Available catalog entries
We used to have functions like available_datasets()
, available_transformers()
, available_datasources()
but again, we now simply treat these as a dict, so
- Old:
if 'foo' in available_datasets() ...
- New:
c = Catalog.load('datsets'); if 'foo' in c ...
Basically, treat the catalog as a dict.
Building Transformers
One of our favourite new features is the ability to use a Jupyter Notebook in place of a transformer function. It’s as easy as writing a Dataset to disk inside your notebook and then doing a:
dsdict = notebook_as_transformer(notebook_name='my_notebook.ipynb',
input_datasets=[ds_in],
output_datasets=[ds_out],
overwrite_catalog=True)
Eliminating the workflow module
The purpose of src.workflow
has changed several times. In the end, we ended up using it as a place to test
out new API ideas without exposing the details to the user. By the time we cut our Easydata 2 beta, this file was effectively empty, so it has returned to its original purpose (handling commands like “make datasets” and “make datasources”).
For the rest of the functions, that used to be there, import the module you want from easydata directly.
from src.data import Catalog, Dataset
from src.helpers import (dataset_from_csv_manual_download,
dataset_from_metadata
dataset_from_single_function)
Adding Dataset/Datasource to Catalog.
To add a dataset or datasource to its respective catalog, use the “update_catalog()` method of the Dataset / Datasource object respectively; e.g.
c = Catalog.load('datsets')
ds = Dataset('new_dataset_name')
ds.update_catalog()
The same works for DataSource objects.
Renamed API Calls
TransformerGraph
is nowDatasetGraph
create_transformer_pipeline
is nowserialize_transformer_pipeline
New Exceptions
We introduced some Easydata-specific exceptions. We had previously been using generic ones.
- EasydataError: base for all other exceptions
- ValidationError: hash check failed
- ObjectCollision: object already exists in object store (more general than a FileExistsError)
- NotFoundError: object not found in object store (more general than a FileNotFound Error)
“force” flags and other misnamed options
force
was a terrible name for an option flag, as it meant something slightly different
to every function, leading to some odd bugs.

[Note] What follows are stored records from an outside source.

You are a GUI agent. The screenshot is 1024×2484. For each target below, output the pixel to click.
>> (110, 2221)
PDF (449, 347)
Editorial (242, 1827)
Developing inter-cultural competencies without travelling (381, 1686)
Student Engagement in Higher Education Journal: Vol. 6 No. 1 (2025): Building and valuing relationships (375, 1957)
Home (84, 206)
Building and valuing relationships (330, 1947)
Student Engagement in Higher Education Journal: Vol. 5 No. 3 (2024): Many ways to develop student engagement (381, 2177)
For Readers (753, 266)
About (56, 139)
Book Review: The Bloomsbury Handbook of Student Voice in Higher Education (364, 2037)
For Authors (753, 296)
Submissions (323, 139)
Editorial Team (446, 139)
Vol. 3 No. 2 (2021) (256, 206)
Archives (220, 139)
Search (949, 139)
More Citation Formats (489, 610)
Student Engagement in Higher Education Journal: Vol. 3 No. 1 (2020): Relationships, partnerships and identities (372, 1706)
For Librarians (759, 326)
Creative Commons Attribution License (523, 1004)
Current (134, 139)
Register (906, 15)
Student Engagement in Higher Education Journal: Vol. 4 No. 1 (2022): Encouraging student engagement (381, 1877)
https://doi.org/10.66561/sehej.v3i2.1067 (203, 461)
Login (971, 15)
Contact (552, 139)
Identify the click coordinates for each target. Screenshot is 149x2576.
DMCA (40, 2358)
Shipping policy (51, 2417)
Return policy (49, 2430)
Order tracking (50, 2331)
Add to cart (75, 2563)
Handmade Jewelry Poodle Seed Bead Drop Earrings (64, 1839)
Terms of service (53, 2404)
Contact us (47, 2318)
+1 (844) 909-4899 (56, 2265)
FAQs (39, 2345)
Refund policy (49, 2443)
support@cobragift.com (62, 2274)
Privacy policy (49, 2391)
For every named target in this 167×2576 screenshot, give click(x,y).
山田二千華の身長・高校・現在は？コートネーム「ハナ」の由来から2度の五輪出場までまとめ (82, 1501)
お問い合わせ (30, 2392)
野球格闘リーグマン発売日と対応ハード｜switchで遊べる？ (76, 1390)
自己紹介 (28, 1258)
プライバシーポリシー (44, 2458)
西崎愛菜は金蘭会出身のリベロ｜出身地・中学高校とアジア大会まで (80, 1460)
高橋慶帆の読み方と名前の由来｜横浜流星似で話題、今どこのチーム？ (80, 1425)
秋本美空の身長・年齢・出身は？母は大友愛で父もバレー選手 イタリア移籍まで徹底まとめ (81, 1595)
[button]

It has been replaced in most cases with a clearer name:
Dataset.dump(force=True)
->Dataset.dump(exists_ok=True)
DatasetGraph.traverse()
:force
->exhaustive
DatasetGraph.generate()
force
->exhaustive
DatasetGraph.add_source()
:force
->overwrite_catalogDatasetGraph.add_edge()
:force
->overwrite_catalog
We also cleaned up some other misnamed options:
DatasetGraph.generate()
:write_catalog
->write_dataset
DatasetGraph.process_edge()
:write_catalog
->write_datsets
Adding Datasets
src.data.add_dataset()
is deprecated. It had two forms:
- From the dataset itself: Now
dataset.update_catalog()
(which can be handled byupdate_catalog
) - Using the
from_datasource
option: NowDataset.from_datasource()
Changing the log level
src.log.debug
is now gone (it did not work correctly anyway). Set the LOGLEVEL
environment variable instead.
I’m sure there are many other changes I forgot about, but these should get you going. (and the Easydata documentation and docstrings should get you the rest of the way!)